These days, 70% of women are financially self-supported. So, it cannot be like, “Oh I’m the guy; I’ll be taking charge of her from now on, paying her bills and stuff. So, dowry is my right! Compensate me for the future now.”

I’m only trying to suggest that the task of arrangement should be equally divided amongst both the parties. It becomes a huge burden for the bride’s parents. Agreed that it is widely practiced, but however rich they are they always have to go ‘beyond their means’.

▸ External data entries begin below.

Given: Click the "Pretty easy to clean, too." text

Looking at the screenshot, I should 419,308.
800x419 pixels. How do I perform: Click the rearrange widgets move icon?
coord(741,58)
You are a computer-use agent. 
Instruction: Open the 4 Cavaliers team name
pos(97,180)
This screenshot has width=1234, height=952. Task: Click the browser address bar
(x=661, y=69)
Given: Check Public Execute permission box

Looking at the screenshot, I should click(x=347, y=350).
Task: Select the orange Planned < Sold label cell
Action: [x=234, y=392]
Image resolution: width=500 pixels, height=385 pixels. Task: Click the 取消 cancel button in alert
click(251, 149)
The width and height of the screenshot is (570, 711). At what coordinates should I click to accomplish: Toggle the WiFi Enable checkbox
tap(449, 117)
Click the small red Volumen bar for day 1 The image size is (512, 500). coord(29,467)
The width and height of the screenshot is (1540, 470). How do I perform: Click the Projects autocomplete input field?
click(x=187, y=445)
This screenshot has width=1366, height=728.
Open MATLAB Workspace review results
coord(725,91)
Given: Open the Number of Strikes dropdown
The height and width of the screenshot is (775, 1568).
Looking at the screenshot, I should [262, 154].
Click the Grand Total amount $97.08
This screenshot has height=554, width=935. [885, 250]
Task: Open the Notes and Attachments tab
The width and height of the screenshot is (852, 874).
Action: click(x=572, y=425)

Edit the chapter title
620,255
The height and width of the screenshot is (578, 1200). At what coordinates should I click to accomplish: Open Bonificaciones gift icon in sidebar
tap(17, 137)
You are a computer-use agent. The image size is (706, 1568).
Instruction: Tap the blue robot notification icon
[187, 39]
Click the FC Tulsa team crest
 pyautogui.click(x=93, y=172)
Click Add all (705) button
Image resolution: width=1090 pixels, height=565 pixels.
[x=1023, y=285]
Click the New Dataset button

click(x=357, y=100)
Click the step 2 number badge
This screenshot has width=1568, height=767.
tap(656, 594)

It’s time I get back to our wedding guests. Remember them? They had come over, brimming with joy, in an ‘all-party mood’! Now, why need they be personally served? Technically, it should not make a difference to them. They are all well-off and weekly restaurant visits are fixed for them. Who cares for real blessings these days? Everyone comes to have a gala time, with free buffet, DJ et al. Next year, how many of them really wish the newly wedded couple a ‘Happy Anniversary’? Like it matters, I know, but little observations do help in painting the whole picture.

I just came up with a bit of a solution. Why not share your joy with those who will value it even more and to whom it actually makes a difference! It may sound all far-fetched and impractical but there is always a beginning. I’m just giving an example of an orphanage, for instance. Imagine, those kids enjoying a day different from their regular lives, when they get to savour delicious food, dance and play around. Arrange a wedding party in a place like that.

In the name of prestige and honour, parents of the bride are ready to go beyond their ability so as to secure her a smooth future. Oft times, the family-in-law mistreats the girl if they find themselves dissatisfied with the amount of dowry or marriage arrangements.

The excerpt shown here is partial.